I love sleeping late. Love it. Even in Ireand. We didn’t even go down for breakfast until nearly 9 and then spent time walking through the shops in Donegal.
Before heading out of town we stopped for a latte at a wee tea room. Caffeine wasn’t our only coffee shop priority. We needed wifi to get in touch with our fabulous friends at the Adelphi again. Nicola was very kind to have a shirt and jacket we left sent ahead to Dingle for us.
We’re all feeling very relaxed despite covering a lot of ground working our way from Dublin, up the east coast, through the North and Northwest in just six days. I certainly have developed a love for the north. Antrim is stunning and Donegal is remote and wild. There were long sections that were trickier than normal to navigate as the signs were only in Gaelic.

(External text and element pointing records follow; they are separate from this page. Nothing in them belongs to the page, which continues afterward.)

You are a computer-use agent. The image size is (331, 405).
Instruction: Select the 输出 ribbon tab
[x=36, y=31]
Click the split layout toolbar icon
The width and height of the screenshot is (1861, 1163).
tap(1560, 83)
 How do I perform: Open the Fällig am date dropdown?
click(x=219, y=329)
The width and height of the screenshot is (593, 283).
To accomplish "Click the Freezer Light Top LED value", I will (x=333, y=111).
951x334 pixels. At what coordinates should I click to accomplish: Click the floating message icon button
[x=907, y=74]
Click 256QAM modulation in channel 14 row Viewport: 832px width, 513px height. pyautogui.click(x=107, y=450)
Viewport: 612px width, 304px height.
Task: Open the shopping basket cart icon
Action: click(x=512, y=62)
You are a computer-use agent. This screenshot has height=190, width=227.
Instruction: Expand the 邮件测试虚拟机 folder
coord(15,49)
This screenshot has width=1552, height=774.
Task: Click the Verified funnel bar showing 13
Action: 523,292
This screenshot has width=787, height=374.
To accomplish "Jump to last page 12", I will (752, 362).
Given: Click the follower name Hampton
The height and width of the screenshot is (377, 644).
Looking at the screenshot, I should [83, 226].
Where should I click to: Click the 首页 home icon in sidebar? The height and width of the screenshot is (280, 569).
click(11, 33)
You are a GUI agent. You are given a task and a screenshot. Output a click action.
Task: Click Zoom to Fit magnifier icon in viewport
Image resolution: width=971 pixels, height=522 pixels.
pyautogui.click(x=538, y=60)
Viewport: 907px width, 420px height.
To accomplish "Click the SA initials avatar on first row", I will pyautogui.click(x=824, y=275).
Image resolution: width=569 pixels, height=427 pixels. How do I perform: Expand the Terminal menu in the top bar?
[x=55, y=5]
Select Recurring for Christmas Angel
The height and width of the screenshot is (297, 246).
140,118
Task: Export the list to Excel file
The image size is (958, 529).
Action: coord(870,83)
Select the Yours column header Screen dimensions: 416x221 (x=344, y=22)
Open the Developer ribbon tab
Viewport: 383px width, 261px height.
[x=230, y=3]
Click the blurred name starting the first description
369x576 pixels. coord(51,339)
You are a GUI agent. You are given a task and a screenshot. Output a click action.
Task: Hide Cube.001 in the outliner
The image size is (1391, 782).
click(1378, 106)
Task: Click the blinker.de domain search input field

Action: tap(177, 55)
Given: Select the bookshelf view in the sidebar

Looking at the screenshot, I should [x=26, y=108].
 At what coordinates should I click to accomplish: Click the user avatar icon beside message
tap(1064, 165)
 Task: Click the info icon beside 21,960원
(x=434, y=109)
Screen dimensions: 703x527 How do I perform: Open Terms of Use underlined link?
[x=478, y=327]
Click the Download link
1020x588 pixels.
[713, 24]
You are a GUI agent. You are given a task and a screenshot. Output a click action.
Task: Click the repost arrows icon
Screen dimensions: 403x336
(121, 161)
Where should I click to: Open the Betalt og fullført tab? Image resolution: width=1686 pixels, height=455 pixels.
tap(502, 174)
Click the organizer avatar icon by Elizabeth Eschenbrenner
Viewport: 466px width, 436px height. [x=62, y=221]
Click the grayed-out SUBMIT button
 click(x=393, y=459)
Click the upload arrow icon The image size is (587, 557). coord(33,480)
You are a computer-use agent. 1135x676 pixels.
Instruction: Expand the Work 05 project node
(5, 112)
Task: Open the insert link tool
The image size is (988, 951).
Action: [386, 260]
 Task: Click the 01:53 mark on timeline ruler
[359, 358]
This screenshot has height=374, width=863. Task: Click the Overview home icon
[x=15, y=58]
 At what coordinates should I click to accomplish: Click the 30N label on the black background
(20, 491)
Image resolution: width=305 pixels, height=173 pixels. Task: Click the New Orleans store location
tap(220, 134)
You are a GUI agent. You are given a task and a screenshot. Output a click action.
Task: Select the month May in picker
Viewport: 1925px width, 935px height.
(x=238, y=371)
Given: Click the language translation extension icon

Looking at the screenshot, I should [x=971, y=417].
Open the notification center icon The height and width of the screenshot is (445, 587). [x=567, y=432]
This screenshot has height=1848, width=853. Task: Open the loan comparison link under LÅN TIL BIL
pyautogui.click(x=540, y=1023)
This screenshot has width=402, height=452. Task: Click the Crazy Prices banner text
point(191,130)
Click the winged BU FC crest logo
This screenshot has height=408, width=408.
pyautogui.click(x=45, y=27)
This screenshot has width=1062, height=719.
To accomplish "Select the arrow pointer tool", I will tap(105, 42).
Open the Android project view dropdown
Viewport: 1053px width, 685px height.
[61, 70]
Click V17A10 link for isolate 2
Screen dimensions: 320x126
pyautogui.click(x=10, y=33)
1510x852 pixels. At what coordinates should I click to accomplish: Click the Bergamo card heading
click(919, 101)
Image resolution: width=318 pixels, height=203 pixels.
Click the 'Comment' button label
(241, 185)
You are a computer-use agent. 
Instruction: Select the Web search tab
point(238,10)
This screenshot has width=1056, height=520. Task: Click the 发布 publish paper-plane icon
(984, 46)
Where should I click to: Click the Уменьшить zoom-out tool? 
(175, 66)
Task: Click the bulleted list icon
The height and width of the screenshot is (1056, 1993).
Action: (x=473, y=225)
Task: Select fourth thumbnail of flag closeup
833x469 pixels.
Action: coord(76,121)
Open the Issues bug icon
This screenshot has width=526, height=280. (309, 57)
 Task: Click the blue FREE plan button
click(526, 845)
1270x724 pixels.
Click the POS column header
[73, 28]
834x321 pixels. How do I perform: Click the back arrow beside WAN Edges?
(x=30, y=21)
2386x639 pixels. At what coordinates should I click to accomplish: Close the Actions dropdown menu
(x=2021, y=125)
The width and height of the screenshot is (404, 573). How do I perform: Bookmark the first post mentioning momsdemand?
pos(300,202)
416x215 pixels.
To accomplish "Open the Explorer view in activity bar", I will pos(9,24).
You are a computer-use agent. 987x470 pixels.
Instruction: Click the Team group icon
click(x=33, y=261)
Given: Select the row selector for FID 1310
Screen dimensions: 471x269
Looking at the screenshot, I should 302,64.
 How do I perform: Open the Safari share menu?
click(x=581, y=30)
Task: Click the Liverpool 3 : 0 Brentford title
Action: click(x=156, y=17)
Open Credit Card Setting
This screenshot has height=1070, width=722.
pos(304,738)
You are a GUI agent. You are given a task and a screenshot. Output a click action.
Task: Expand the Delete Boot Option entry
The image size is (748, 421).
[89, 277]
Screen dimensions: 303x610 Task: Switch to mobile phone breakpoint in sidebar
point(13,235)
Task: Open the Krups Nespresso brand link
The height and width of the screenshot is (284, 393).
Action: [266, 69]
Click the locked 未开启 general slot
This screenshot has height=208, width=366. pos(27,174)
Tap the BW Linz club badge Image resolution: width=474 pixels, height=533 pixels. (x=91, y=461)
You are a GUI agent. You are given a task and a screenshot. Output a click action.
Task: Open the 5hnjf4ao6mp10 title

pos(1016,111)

Tonight we’ve landed in Westport, Co. Mayo. I’m writing from the back room of Matt Molloy’s pub in the center of town. Molloy is the flutist for the Chieftans and every guide book (and our B&B keeper) said this is the place to be for trad (traditional) music. It shouldn’t start for an hour or so and we’re resting and hiding from the rain.
- Lovely drive though Mullaghmore’s country side. My history-loving husband was enamored by a castle on a hill. Turns out it was most recently the home of the ill-fated Lord Mountbatten. Stunning from a distance, but still closed to the public.
- Sligo! Busy city, home of Yeats. We just did a drive through.
- Tubbercurry for lunch at a small, lovely hotel.
- Foxford Woolen Mills shop in Foxford.
- Exploring Westport!
- Talking to a local jeweler about the Claddagh ring Scott bought me in Connemara several years ago. Turns out that it is very rare because the center heart is carved from Connemara marble, which I did not know is rather difficult to do.
- Dinner with the family at Wyatt’s Hotel. Delish.
- Checking in to our B&B, Willow Lodge, which is fantastic. More on that tomorrow.